Exercises:
1. Summarize the passage on chronic insomnia in two sentences.
2. According to the passage on chronic insomnia, which stress hormone have other studies found at heightened levels in insomniacs?
3. From the passage on chronic insomnia, give the part starting with "Fortunately, the nighttime" and going on through "land of dreams." again, replacing "researchers" with "scientists".

Text provided:
A Slate report explores the issue of chronic insomnia and how the brains of those with the condition are different than individuals with no sleeping difficulties.

Fortunately, the nighttime affliction is becoming steadily less mysterious—at least from the perspective of neuroscience. While insomniacs toss and turn, researchers are finally starting to understand this elusive disease. As it turns out, chronic insomnia may be more hard-wired into our brains than we had thought, and indicative of larger differences that separate the brains of the sleepless from those who so effortlessly enter the land of dreams.

In 2014, Rachel Salas, director of ambulatory sleep services at Johns Hopkins Center for Sleep, tested how quickly insomniac patients could learn a simple motor task. Given that their brains were depleted of fuel, she reasoned, they’d probably do worse. Instead, they did far better. “Their brains were more plastic, more adaptive,” Salas says. It wasn’t the sleep deprivation: It was that their brains simply processed information faster, whether or not they had gotten enough sleep. In fact, other studies have found that insomniacs have heightened levels of the stress hormone cortisol and higher overall brain metabolism, whether they were sleeping or awake.

“It’s like a light switch that’s always on, a car that’s always running” is how Salas describes the insomniac brain. Her findings add to the mounting evidence that insomnia is not just something that happens at night—the insomniac brain exists in a constant state of hyperarousal.

Information provided:
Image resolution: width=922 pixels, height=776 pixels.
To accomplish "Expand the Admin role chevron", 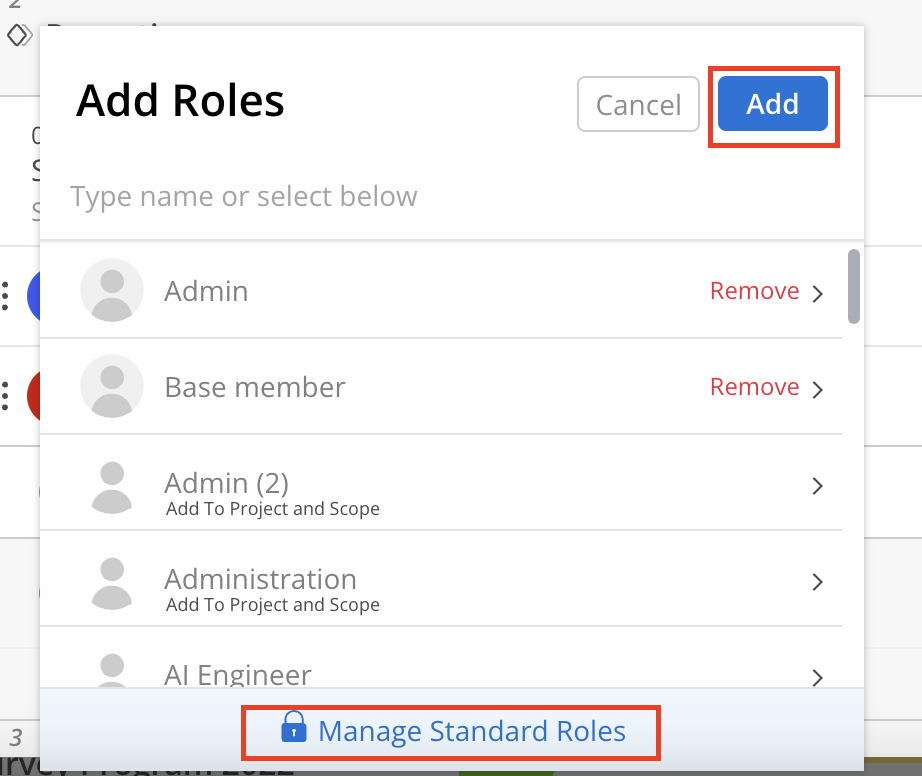I will coord(817,293).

Answers:
1. Neuroscience is making chronic insomnia less mysterious and suggests the condition may be more hard-wired into the brain than was thought. In a 2014 test by Rachel Salas, insomniac patients learned a simple motor task far better because their brains processed information faster, which adds to evidence that the insomniac brain is in a constant state of hyperarousal.

2. Cortisol.

3.
Fortunately, the nighttime affliction is becoming steadily less mysterious—at least from the perspective of neuroscience. While insomniacs toss and turn, scientists are finally starting to understand this elusive disease. As it turns out, chronic insomnia may be more hard-wired into our brains than we had thought, and indicative of larger differences that separate the brains of the sleepless from those who so effortlessly enter the land of dreams.